▶ _Request A_:
According to the visual-inertial fusion text, by what two other names is Visual-Inertial Fusion also known?
▶ _Request B_:
Rewrite the passage of the visual-inertial fusion text that begins at the words "Visual-Inertial Fusion: Sensor" and stops after "in dynamic environments.", putting "reliability" in place of "robustness".

▶ _Source text_:
■ ■ ■ ■

Visual-Inertial Fusion: Sensor Integration

Updated 5 February 2026

Visual-Inertial Fusion is the integration of visual and inertial sensors to accurately estimate an agent’s pose, velocity, and trajectory in real time.
It combines the high-frequency orientation from IMUs with precision visual cues, employing methods like EKF, spline optimization, and deep learning to overcome individual sensor limitations.
Recent advances include probabilistic residual weighting, neural fusion paradigms, and multi-modal integration with GNSS and LiDAR to enhance robustness in dynamic environments.

Visual-Inertial Fusion, also referred to as Visual-Inertial Odometry (VIO) or Visual-Inertial State Estimation, denotes the integration of visual (camera-based) and inertial (IMU) sensing modalities to estimate an agent’s metric pose, velocity, and trajectory over time. By combining complementary strengths—visual sensors yield accurate translational cues (and drift correction), while inertial sensors provide high-frequency, drift-prone but locally smooth orientation and velocity—fused solutions enable robust, real-time, and metric-accurate 3D motion estimation across a wide spectrum of robotics, AR/VR, and navigation tasks. Fusion can be implemented through tightly coupled optimization, extended Kalman filtering, batch polynomial parameterization, or—in recent advances—deep learning–based feature fusion and attention mechanisms.

1. Mathematical Foundations of Visual-Inertial Fusion

The canonical mathematical structure for visual-inertial fusion is a continuous or discrete-time state-space model:

State: pose, velocity, and biases $(\mathbf{x})$ (e.g., $x = [q, p, v, b_a, b_g]$ for quaternion, position, velocity, accelerometer/gyroscope biases)
IMU propagation: typically modeled as stochastic continuous dynamics,

$\begin{aligned} \dot{q}(t) &= \tfrac{1}{2} q(t) \circ \begin{bmatrix} 0 \ \omega_{\text{imu}}(t)-b_g-n_g(t) \end{bmatrix} \ \dot{v}(t) &= R(q(t))[a_{\text{imu}}(t)-b_a-n_a(t)] + g \ \dot{p}(t) &= v(t) \end{aligned}$

Visual measurements: project 3D landmarks (or structureless feature tracks) to the camera via calibrated intrinsics/extrinsics, resulting in non-linear reprojection error terms per tracked feature.

■ ■ ■ ■

Data entries:
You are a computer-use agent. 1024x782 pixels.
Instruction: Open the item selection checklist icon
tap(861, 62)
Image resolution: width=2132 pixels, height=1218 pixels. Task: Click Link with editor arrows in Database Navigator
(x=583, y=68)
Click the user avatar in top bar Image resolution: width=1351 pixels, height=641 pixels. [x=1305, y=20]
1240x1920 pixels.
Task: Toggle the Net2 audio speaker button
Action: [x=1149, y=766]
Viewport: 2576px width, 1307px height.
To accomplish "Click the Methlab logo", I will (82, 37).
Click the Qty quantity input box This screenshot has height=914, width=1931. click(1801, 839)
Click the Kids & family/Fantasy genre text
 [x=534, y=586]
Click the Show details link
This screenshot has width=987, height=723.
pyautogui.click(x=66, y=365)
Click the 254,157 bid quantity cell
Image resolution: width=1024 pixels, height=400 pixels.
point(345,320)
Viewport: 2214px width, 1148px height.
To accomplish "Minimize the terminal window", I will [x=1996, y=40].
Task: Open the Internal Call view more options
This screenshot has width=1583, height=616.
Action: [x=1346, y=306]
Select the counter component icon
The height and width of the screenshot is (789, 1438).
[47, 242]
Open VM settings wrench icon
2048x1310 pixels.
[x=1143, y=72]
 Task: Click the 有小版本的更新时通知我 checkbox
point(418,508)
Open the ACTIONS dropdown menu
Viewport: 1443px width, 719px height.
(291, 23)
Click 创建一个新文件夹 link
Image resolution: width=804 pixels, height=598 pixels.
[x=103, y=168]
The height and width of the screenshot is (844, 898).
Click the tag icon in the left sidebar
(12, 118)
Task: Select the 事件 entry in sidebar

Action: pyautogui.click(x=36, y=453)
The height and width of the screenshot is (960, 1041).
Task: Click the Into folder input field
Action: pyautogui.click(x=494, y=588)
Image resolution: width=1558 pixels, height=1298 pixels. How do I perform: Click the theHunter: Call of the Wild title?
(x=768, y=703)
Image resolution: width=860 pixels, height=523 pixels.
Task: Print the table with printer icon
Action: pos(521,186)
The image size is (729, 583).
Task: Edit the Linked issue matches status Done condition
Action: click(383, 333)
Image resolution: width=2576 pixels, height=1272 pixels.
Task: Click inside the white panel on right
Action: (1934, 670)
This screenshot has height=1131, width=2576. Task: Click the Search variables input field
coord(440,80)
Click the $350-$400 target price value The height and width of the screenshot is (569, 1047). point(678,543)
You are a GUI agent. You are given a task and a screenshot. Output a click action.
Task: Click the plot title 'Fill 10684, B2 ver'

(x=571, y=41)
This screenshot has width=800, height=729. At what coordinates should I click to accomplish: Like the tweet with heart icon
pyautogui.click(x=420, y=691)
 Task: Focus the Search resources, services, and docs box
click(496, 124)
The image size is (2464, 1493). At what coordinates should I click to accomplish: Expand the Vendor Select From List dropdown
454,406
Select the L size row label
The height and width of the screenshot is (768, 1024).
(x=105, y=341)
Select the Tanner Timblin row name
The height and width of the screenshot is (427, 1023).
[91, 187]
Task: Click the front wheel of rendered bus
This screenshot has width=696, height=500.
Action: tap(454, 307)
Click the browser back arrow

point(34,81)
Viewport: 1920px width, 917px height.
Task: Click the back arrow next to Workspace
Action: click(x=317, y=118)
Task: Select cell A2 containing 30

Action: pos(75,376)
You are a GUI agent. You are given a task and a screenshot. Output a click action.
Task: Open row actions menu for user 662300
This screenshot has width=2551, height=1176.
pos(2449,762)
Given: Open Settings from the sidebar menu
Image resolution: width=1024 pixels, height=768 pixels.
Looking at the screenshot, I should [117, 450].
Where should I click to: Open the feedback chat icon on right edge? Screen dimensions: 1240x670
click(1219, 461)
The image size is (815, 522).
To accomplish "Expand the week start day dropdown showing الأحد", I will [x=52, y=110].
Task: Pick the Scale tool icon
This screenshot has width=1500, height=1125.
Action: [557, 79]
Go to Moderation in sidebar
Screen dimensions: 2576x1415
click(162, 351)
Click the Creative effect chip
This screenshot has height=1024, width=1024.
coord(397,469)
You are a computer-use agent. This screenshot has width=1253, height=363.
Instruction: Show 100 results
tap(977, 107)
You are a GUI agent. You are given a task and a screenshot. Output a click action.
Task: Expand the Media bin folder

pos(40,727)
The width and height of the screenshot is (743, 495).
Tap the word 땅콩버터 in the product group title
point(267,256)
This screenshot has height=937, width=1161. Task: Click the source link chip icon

■ ■ ■ ■

▶ _Finished answer A_:
Visual-Inertial Odometry (VIO) and Visual-Inertial State Estimation.

▶ _Finished answer B_:
Visual-Inertial Fusion: Sensor Integration

Updated 5 February 2026

Visual-Inertial Fusion is the integration of visual and inertial sensors to accurately estimate an agent’s pose, velocity, and trajectory in real time.
It combines the high-frequency orientation from IMUs with precision visual cues, employing methods like EKF, spline optimization, and deep learning to overcome individual sensor limitations.
Recent advances include probabilistic residual weighting, neural fusion paradigms, and multi-modal integration with GNSS and LiDAR to enhance reliability in dynamic environments.